Extrait de page:
____

Des techniques diverses pour voler des informations
Ces attaques diverses sont-elles parvenues à leurs fins ? Des sources britanniques ont affirmé qu’aucun acte de piratage envers le Royaume-Uni n’avait abouti — même si, en réalité, ceci reste impossible à prouver. Étant donné la fréquence des attaques et les niveaux de sécurité très variables d’une entreprise à l’autre, il est fort probable au contraire que plusieurs de ces attaques aient atteint tout ou partie de leur objectif.
Ces dernières semaines, la menace n’a fait que croître, principalement axée sur les méthodes de production et les données liées au succès des différents essais de candidats-vaccins. Les sociétés pharmaceutiques sont bien sensibilisées au risque et disposent généralement de ressources suffisantes pour se défendre contre les cyberattaques. En revanche, certaines institutions universitaires ne sont pas aussi bien préparées à ce genre de scénario. « Parfois, les chercheurs sont assez surpris lorsque vous leur dites ce qui peut se passer », constate un spécialiste de la sécurité informatique.
Une attaque typique est appelée « pulvérisation de mots de passe », utilisée notamment par les hackers russes. Elle consiste à tester les mots de passe les plus courants (« 123456 », « coucou2020 », « motdepasse », etc.) sur un certain nombre de comptes et services différents pour accéder à un maximum de données sensibles. À savoir que ce type d’attaque échappe à la plupart des techniques de détection, car du point de vue d’un utilisateur, cela ressemble simplement à un échec de connexion isolé. Il est pourtant simple de l’éviter, mais combien de personnes, aujourd’hui encore, ne font pas l’effort de choisir un mot de passe à haut degré de sécurité ?

____

Entrées de données enregistrées:
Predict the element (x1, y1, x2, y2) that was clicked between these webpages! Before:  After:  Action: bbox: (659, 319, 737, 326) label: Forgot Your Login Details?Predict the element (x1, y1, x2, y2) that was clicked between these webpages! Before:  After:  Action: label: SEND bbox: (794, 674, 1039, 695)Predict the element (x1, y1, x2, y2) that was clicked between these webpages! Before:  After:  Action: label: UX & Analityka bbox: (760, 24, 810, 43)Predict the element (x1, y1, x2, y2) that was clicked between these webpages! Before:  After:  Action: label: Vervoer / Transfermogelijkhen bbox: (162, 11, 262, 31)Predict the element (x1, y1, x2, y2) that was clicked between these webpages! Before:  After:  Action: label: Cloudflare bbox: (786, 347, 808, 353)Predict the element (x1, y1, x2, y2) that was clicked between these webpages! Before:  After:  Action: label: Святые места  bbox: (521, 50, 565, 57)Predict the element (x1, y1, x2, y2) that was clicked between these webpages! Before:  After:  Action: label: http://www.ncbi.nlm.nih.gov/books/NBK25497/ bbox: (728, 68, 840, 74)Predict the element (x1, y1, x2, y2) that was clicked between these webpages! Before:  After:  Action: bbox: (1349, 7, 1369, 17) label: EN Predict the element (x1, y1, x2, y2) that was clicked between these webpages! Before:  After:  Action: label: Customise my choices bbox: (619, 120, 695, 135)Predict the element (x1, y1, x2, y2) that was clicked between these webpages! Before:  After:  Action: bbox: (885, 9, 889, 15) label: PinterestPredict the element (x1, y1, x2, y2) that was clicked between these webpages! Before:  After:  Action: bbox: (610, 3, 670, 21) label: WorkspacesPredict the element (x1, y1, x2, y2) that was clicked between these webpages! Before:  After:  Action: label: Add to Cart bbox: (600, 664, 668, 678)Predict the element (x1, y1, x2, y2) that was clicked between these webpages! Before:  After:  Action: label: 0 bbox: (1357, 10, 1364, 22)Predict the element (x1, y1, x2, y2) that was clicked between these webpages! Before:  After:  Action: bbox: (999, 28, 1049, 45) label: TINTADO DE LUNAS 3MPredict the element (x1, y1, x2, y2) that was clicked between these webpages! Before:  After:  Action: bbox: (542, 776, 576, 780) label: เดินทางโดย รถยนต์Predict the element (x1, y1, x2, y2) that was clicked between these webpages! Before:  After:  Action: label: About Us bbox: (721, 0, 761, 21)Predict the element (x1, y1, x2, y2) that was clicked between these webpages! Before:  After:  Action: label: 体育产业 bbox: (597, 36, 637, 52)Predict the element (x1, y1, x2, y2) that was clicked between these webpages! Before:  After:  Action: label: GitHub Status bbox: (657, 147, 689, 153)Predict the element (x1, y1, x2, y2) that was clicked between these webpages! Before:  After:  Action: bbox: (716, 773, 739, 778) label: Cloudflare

____

Série d'exercices:
1. Relevez tous les mots de passe courants que l'extrait sur les cyberattaques cite en exemple.
2. Poursuivez l'extrait sur les cyberattaques, s'il vous plaît, à la suite de sa dernière phrase.

Réponses numérotées:
1. « 123456 », « coucou2020 », « motdepasse »

2.
Le « spear phishing » est une attaque un peu plus sophistiquée, employée par les groupes Zinc et Cerium. Elle consiste à créer des mails personnalisés, invitant le destinataire à cliquer sur un lien qui installera un code malveillant dans le système de l’entreprise. Les messages interceptés par les experts en sécurité de chez Microsoft prenaient par exemple la forme d’une offre de recrutement ou bien étaient soi-disant envoyés par des représentants de l’Organisation mondiale de la santé. De la même façon, un groupe de hackers lié à la Chine a tenté de recruter des scientifiques via LinkedIn ; une fois le dialogue engagé, il est relativement aisé d’obtenir des informations pouvant conduire à une attaque par phishing.
À ce jour, aucune attaque de type ransomware — où la cible doit verser une somme d’argent pour pouvoir reprendre le contrôle de ses systèmes et ses données — n’a en revanche été utilisée pour soutirer les données entourant les futurs vaccins. Il apparaît qu’une fois entrés dans le système, les hackers se focalisent sur le vol et l’exfiltration des données, sans pour autant nuire au système en place.
Tout comme Martin McKee, professeur de santé publique à la London School of Hygiene and Tropical Medicine, on pourrait se demander pourquoi certains États essaient de voler des données, alors que tant d’informations et de résultats de recherche autour de la COVID-19 sont publiés dans le domaine public. En réalité, certains pays accordent tout simplement une grande importance au développement de leurs capacités de piratage et par conséquent, aiment les déployer. « Ces personnes le font simplement parce qu’elles le peuvent», conclut McKee.